* **Task requirements**: Copy out the listing word for word, starting with the line that contains "You are a GUI" and going on through the line that contains "pos(709,796)". Leave the pictures out of your answer.

* **Data to process**:
----
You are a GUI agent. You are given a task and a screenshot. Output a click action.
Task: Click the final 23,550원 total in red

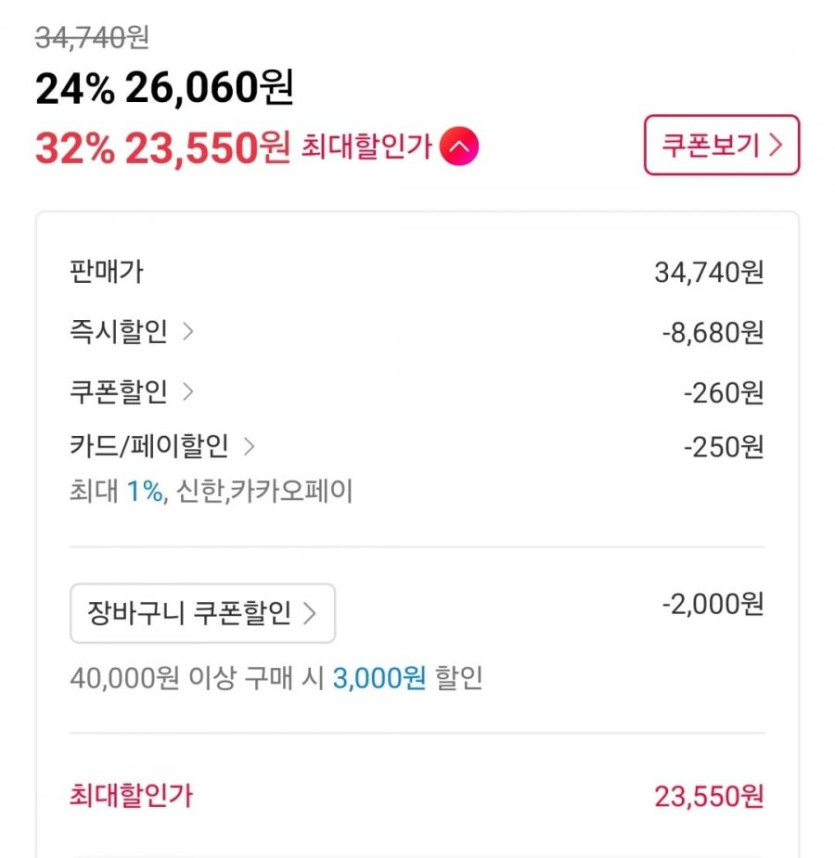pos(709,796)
----
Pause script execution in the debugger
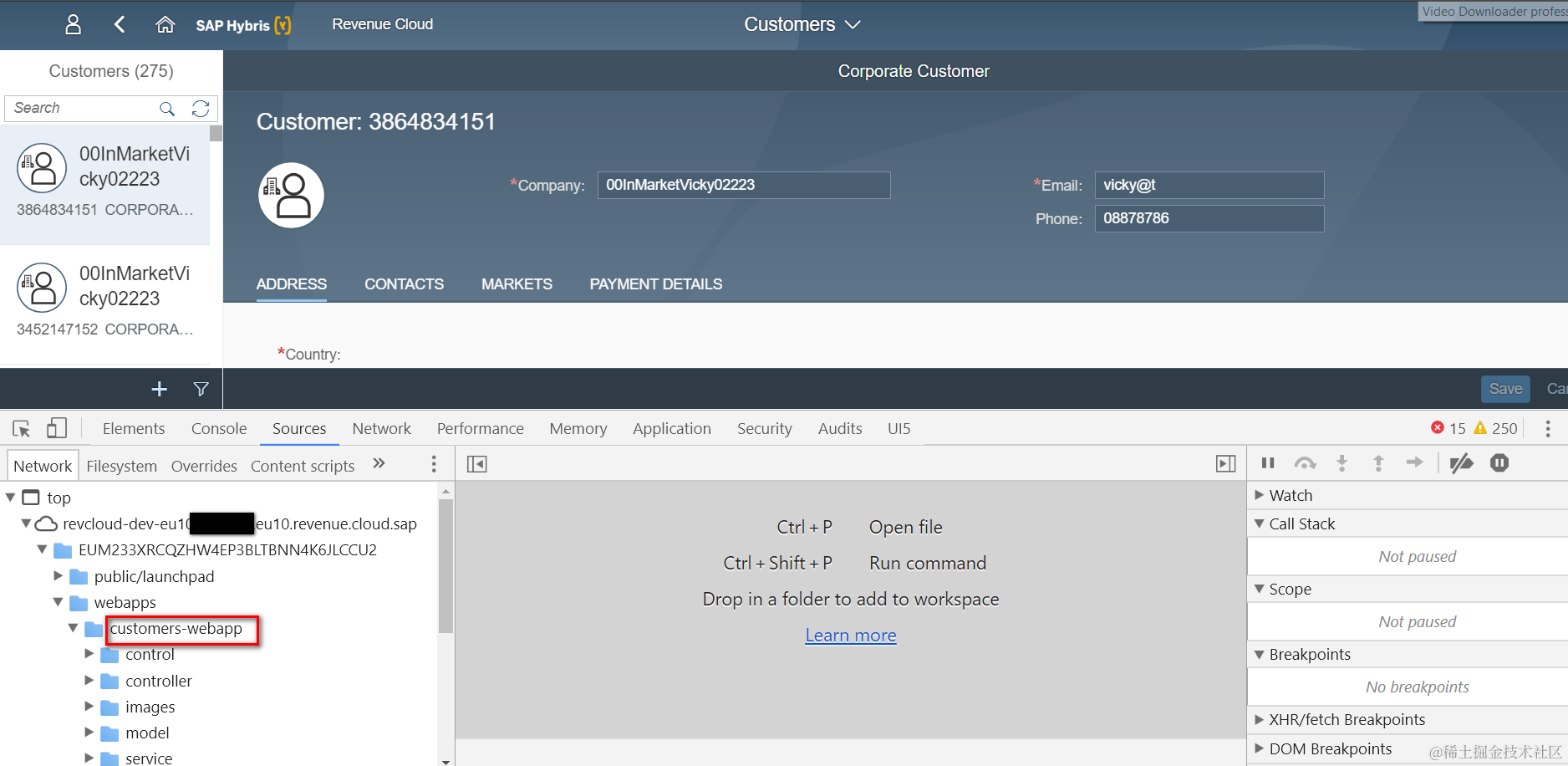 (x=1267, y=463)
----
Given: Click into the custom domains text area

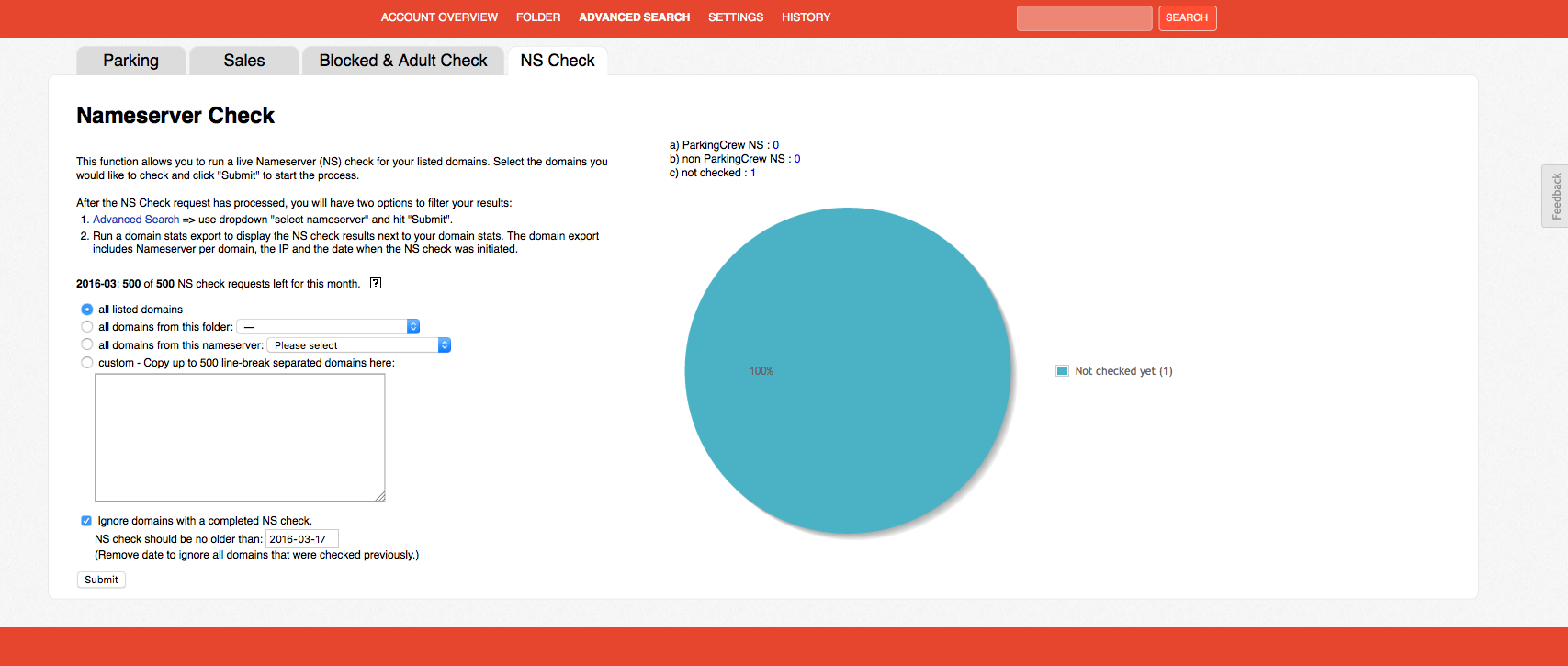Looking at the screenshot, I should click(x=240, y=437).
----
* **Response to the task**:
You are a GUI agent. You are given a task and a screenshot. Output a click action.
Task: Click the final 23,550원 total in red

pos(709,796)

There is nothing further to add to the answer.